CAMPIONATO 1930/31

Trieste, 16 novembre 1930 – VIII° giornata

Alessandria U. S. - Ambrosiana 2-0

Alessandria U. S. : Balossino, Gallino, Ansaldi, Lauro, Gandini, Bertolini, Cattaneo, Avalle, Banchero II, Borelli, Chierico.

Ambrosiana: Degani, Bolzoni, Allemandi, Rivolta, Viani, Castellazzi, Conti, Serantoni, Meazza, Blasevich, Ferrero. Allenatore: Arpad Veisz

Reti: 14’ e 44’ Banchero

Arbitro: Mazzarini di Roma

Note: giornata splendida riscaldata da un tiepido sole, terreno in buono stato, pubblico abbastanza numeroso. Inizio d’incontro con i grigi padroni di casa proiettati da subito in attacco, all’11’ però è l’Ambrosiana ad avere una buona occasione per segnare: fuga di Meazza che si viene a trovare solo davanti a Balossino, uscita tempestiva e coraggiosa dell’estremo difensore dell’Alessandria e pallone che viene carpito all’attaccante nerazzurro. Passano tre minuti e l’Alessandria passa in vantaggio: azione partita da Chierico che allunga il pallone a Cattaneo il quale tira in porta con Degani che respinge debolmente, sfera che termina sui piedi di Banchero il quale entra in porta con tutto il pallone.

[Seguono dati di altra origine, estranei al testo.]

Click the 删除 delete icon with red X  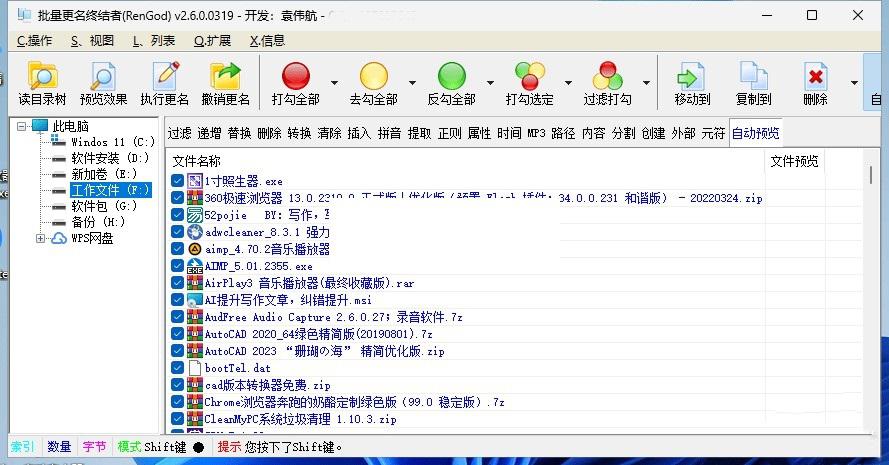click(x=815, y=77)
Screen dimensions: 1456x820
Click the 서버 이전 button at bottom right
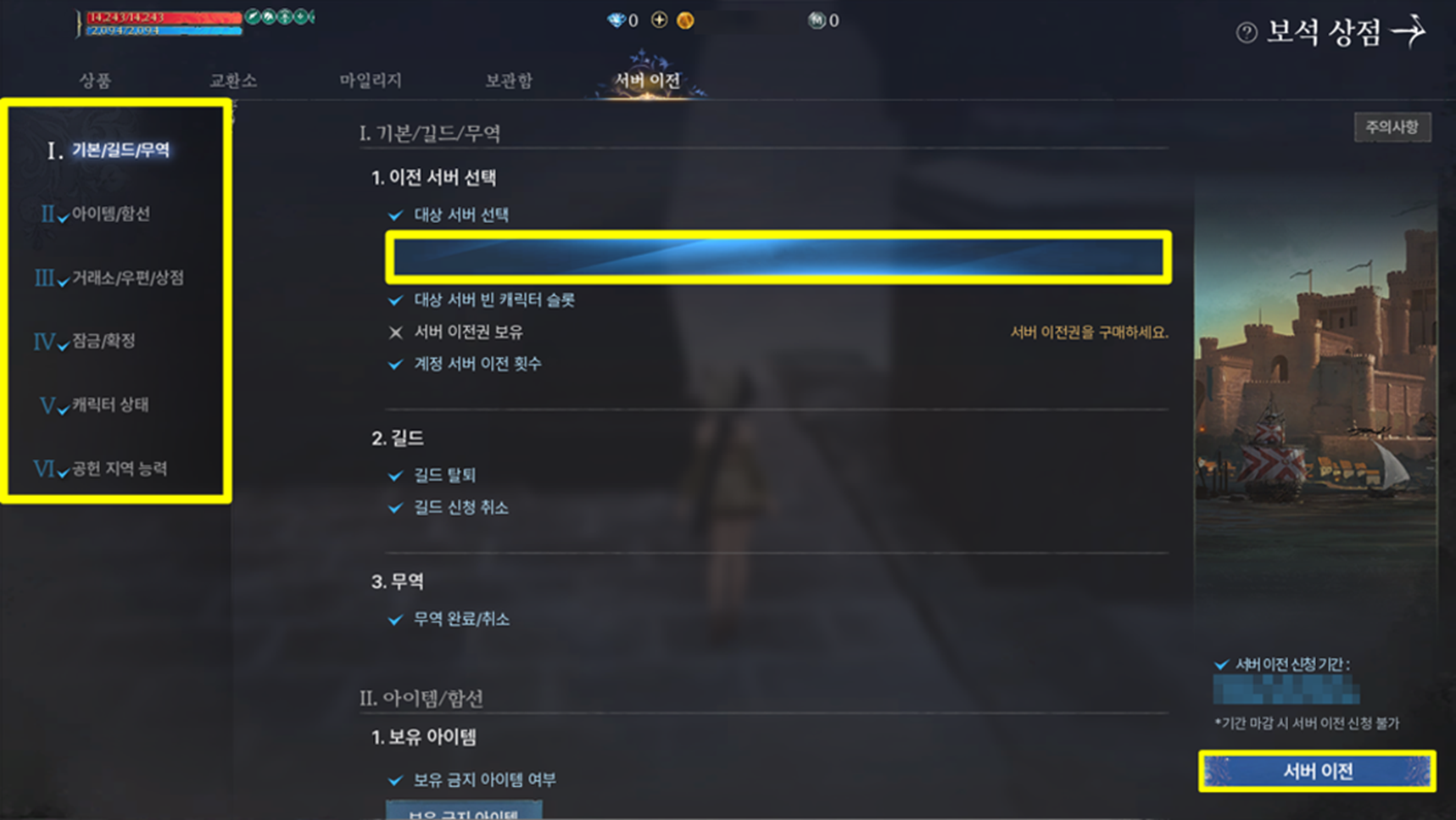click(x=1317, y=772)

Subito il gol, i nerazzurri reagiscono e si rendono pericolosi con Blasevich, Serantoni e Conti ma i loro tiri sono respinti da prodigiosi interventi dei difensori dell’Alessandria. Quando sembra che il gol dei nerazzurri è cosa quasi fatta, l’Alessandria raddoppia: al 44’ l’arbitro Mazzarini fischia un calcio di punizione contro l’Alessandria da una quindicina di metri, tira Rivolta e pallone che sfiora la traversa. Sulla rimessa Cattaneo fugge lungo la linea laterale, passa il pallone ad Avalle che lo gira a Banchero il quale con un fulmineo tiro batte Degani vanamente proteso in tutto. La ripresa è un continuo susseguirsi di attacchi da entrambe le squadre le quali, però, non riescono a mettere il pallone in rete e alla fine il risultato finale vede l’Alessandria vincente per due reti a zero.